(Collected data entries)
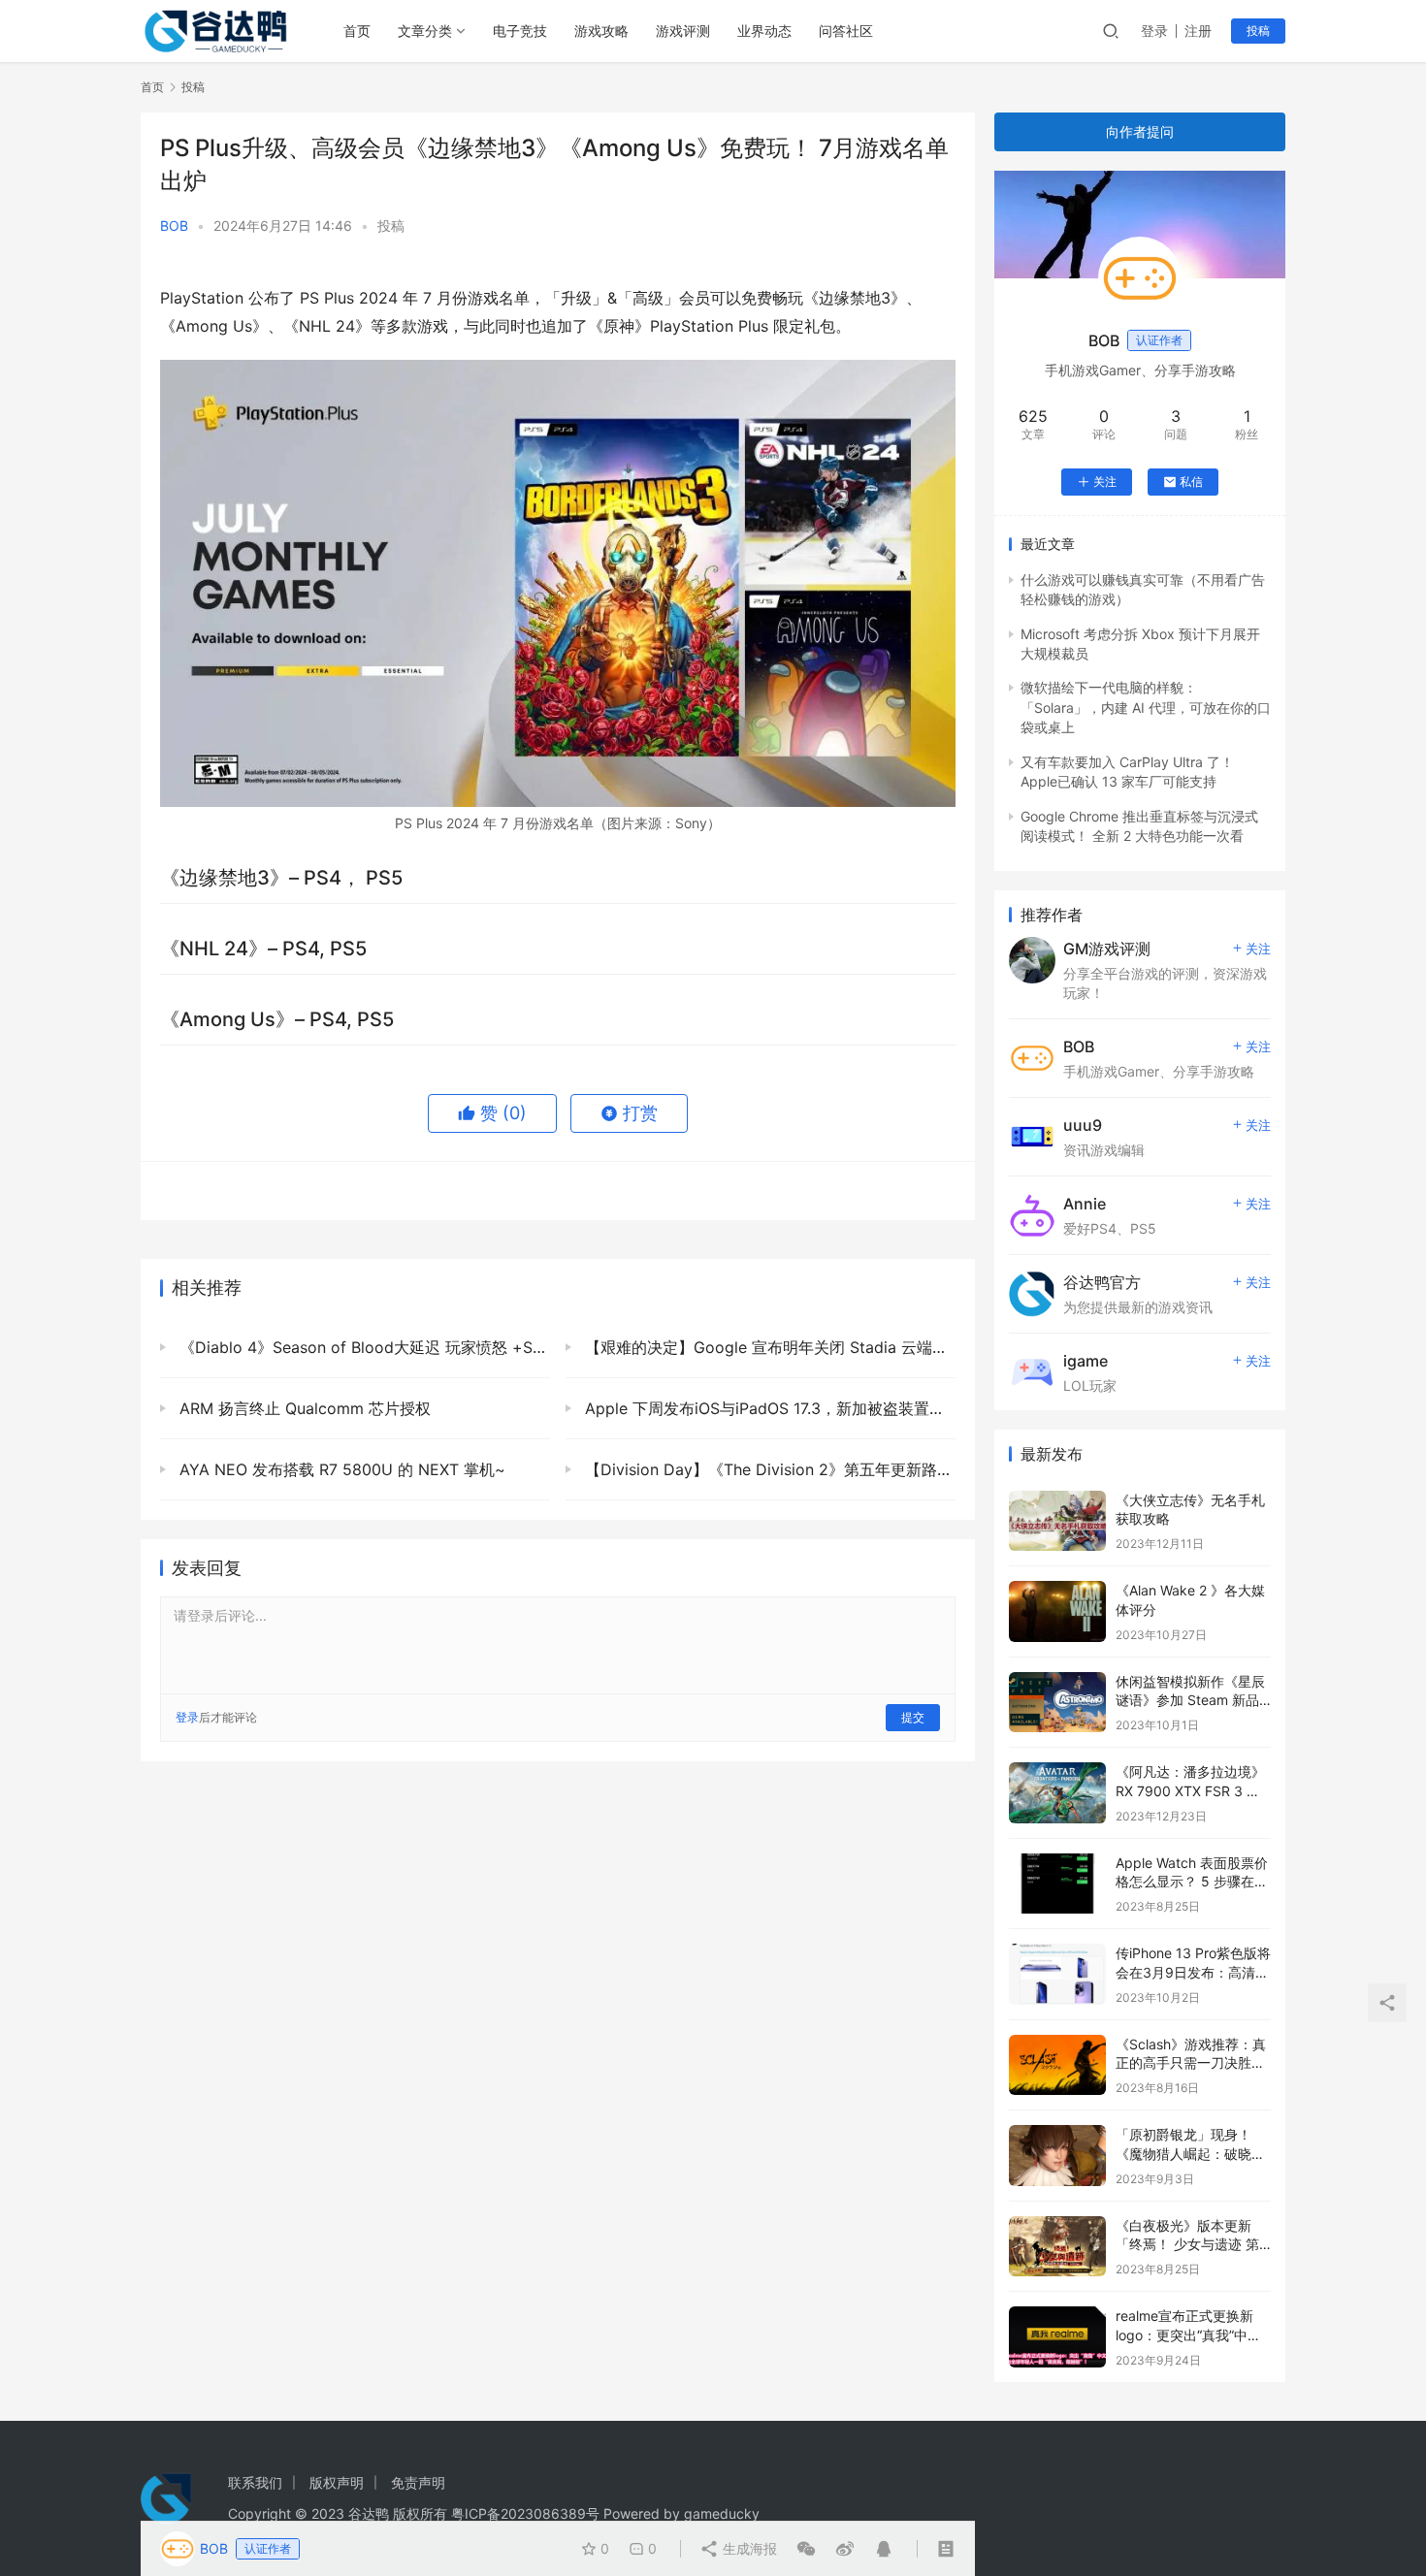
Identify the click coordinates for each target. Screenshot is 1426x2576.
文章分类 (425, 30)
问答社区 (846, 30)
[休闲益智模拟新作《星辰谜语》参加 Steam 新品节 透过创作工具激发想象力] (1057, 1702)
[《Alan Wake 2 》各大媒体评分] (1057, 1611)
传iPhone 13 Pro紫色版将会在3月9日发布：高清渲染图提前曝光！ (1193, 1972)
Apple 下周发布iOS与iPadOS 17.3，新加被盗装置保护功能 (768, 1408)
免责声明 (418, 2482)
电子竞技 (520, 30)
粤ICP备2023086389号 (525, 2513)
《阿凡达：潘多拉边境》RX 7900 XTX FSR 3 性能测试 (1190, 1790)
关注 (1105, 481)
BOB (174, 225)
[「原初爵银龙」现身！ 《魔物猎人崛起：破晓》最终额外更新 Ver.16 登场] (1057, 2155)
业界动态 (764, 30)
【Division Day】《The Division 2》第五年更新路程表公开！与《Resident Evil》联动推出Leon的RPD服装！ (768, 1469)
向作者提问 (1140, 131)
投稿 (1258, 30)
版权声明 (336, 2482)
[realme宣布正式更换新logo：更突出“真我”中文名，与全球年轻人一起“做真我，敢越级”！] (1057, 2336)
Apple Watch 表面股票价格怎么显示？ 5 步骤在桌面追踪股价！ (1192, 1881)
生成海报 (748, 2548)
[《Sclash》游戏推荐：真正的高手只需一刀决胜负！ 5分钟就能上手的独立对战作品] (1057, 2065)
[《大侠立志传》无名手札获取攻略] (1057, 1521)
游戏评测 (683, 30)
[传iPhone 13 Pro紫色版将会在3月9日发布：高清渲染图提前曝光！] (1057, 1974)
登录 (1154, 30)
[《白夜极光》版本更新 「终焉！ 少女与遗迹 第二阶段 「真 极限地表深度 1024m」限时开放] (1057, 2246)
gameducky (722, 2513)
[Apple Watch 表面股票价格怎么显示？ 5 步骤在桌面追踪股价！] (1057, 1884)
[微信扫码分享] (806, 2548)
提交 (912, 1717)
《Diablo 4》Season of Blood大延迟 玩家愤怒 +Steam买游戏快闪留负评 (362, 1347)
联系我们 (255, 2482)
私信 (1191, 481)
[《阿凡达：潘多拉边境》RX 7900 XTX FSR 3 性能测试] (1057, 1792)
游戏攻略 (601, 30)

* _THE TASK_
Put the lines of the items, from the start through the line containing "粤ICP备2023086389号 (525, 2513)", into a numbered list. Skip blank lines and leave out the pictures.

* _OUTPUT BELOW_
1. Identify the click coordinates for each target. Screenshot is 1426x2576.
2. 文章分类 (425, 30)
3. 问答社区 (846, 30)
4. [休闲益智模拟新作《星辰谜语》参加 Steam 新品节 透过创作工具激发想象力] (1057, 1702)
5. [《Alan Wake 2 》各大媒体评分] (1057, 1611)
6. 传iPhone 13 Pro紫色版将会在3月9日发布：高清渲染图提前曝光！ (1193, 1972)
7. Apple 下周发布iOS与iPadOS 17.3，新加被盗装置保护功能 (768, 1408)
8. 免责声明 (418, 2482)
9. 电子竞技 (520, 30)
10. 粤ICP备2023086389号 (525, 2513)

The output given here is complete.